I wouldn't eat any fish that I had kept as a pet (I also don't eat cat, dog, or ferret) - because they're pets - but also because it's not safe.

You keep bringing home baby elephants and then coming online to make sure we all know about it - of course we're going to explain to you a) how big elephants get and b) that nobody else has space for your elephants either.
We're not going to stop. Are you ?


----------



## Buggy (Oct 17, 2006)

Sometimes I think he waves these things under our noses like a red flag just to get a rise out of us.


----------



## Zoe (Feb 26, 2006)

Yup, it's called trolling.


----------



## flamingo (Nov 5, 2005)

I would need a better picture, video etc. but, really, they look like bullhead from what's provided. Seeing as you have 25 or so of them, also indicates that they may not be channel cats.

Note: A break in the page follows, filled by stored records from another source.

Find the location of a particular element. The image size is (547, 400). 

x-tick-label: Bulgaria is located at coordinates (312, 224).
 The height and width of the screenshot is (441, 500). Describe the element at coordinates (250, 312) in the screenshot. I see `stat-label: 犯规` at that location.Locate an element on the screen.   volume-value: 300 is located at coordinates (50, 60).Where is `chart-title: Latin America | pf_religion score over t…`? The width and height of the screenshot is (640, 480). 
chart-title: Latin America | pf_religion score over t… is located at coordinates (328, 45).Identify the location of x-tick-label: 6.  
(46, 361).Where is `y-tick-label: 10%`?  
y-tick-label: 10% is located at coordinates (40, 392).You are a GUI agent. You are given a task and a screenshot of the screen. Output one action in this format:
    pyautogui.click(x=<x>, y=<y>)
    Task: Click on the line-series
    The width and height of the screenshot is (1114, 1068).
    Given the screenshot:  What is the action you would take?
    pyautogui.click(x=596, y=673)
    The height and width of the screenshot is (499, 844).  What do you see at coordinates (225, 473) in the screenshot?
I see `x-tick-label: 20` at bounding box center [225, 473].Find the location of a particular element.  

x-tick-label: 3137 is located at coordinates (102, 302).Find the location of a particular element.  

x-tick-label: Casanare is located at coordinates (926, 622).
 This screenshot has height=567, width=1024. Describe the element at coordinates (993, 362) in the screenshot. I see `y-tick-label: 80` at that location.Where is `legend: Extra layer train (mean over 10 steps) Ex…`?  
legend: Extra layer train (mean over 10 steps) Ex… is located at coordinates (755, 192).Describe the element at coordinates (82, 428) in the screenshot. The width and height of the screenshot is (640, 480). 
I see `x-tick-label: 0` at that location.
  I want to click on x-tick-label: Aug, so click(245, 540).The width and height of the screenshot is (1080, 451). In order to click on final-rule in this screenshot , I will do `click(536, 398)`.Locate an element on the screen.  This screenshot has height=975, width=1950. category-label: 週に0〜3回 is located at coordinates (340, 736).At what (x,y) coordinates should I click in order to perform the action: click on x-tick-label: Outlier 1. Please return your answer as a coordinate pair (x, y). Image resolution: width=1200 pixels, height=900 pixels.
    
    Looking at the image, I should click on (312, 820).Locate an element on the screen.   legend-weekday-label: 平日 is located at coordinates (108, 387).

We're only trying to warn you that, really, these are fish that can get absolutely huge. On top of being larger than a common tank to begin with, they're also a local fish (which would be pretty near impossible to hand off to anyone in the area). I've kept channels, bullheads, madtoms, etc. before- and they don't stay little for long. YOY (young of the year) are also reaching close to a foot by the end of the fall. I also go on nightly fishing trips just to catch channels, and it's not that uncommon to have your pole snapped in half by one.


----------



## Countryguy (Jul 26, 2007)

flamingo said:


> I would need a better picture, video etc. but, really, they look like bullhead from what's provided. Seeing as you have 25 or so of them, also indicates that they may not be channel cats.
> 
> We're only trying to warn you that, really, these are fish that can get absolutely huge. On top of being larger than a common tank to begin with, they're also a local fish (which would be pretty near impossible to hand off to anyone in the area). I've kept channels, bullheads, madtoms, etc. before- and they don't stay little for long. YOY (young of the year) are also reaching close to a foot by the end of the fall. I also go on nightly fishing trips just to catch channels, and it's not that uncommon to have your pole snapped in half by one.


You've had Cats that snapped your poles??? Now that is impressive! I've only snapped two poles in my life, both on SW fish, a ray and a snook(I think) I actually landed the ray!


----------



## flamingo (Nov 5, 2005)

When you have a catfish at around 6 feet long on your line, it's pretty easy. I've also seen poles being ripped out into the lake also


----------



## MaelStrom (Jun 24, 2007)

flamingo said:


> When you have a catfish at around 6 feet long on your line, it's pretty easy. I've also seen poles being ripped out into the lake also


Im so jealous, biggest fish I have ever caught was like a foot long bass... Stupid NJ and its sucky fishing...


----------